**Data to use**
###

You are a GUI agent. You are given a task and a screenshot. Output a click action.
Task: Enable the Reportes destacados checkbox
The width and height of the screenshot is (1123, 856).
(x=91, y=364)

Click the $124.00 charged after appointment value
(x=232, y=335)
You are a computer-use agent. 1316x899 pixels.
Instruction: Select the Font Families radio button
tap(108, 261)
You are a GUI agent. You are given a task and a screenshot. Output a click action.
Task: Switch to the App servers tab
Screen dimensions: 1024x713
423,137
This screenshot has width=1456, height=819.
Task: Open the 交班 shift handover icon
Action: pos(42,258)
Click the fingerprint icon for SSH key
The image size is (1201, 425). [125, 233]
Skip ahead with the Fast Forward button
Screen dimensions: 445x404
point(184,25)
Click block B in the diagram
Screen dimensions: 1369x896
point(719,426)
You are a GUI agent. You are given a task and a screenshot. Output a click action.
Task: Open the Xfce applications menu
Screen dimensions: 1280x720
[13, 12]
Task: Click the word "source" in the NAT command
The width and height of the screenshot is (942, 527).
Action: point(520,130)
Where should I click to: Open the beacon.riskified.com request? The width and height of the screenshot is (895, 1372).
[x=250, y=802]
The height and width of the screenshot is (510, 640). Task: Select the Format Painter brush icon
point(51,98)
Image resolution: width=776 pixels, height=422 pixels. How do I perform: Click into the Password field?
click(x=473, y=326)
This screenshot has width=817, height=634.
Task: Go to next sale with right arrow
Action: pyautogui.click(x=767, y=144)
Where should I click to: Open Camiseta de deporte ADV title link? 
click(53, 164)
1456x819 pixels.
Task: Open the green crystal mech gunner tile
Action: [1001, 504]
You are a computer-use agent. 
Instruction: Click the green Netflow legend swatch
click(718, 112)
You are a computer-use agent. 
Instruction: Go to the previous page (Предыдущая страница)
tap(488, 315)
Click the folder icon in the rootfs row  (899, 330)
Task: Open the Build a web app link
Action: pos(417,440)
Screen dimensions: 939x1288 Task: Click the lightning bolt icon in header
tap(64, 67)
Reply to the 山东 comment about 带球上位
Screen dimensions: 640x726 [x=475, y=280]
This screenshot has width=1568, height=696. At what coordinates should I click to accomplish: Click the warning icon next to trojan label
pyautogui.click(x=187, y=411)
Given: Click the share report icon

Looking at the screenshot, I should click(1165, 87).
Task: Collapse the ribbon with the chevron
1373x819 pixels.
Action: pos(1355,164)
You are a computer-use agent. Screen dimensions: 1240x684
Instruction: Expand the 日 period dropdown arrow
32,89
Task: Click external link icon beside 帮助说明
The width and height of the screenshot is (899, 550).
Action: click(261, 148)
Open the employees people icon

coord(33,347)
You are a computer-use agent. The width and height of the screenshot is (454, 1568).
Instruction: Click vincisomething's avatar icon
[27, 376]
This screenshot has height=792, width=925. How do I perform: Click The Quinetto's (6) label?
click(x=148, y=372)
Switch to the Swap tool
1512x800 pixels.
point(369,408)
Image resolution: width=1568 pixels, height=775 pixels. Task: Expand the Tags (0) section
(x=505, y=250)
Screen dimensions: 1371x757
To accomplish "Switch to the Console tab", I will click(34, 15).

###

**Exercise description**
Rewrite the stretch of entries from the start through the line containing "point(719,426)", changing "checkbox" to "toggle switch" and leaving everything else as it is.

**Written reply**
You are a GUI agent. You are given a task and a screenshot. Output a click action.
Task: Enable the Reportes destacados toggle switch
The width and height of the screenshot is (1123, 856).
(x=91, y=364)

Click the $124.00 charged after appointment value
(x=232, y=335)
You are a computer-use agent. 1316x899 pixels.
Instruction: Select the Font Families radio button
tap(108, 261)
You are a GUI agent. You are given a task and a screenshot. Output a click action.
Task: Switch to the App servers tab
Screen dimensions: 1024x713
423,137
This screenshot has width=1456, height=819.
Task: Open the 交班 shift handover icon
Action: pos(42,258)
Click the fingerprint icon for SSH key
The image size is (1201, 425). [125, 233]
Skip ahead with the Fast Forward button
Screen dimensions: 445x404
point(184,25)
Click block B in the diagram
Screen dimensions: 1369x896
point(719,426)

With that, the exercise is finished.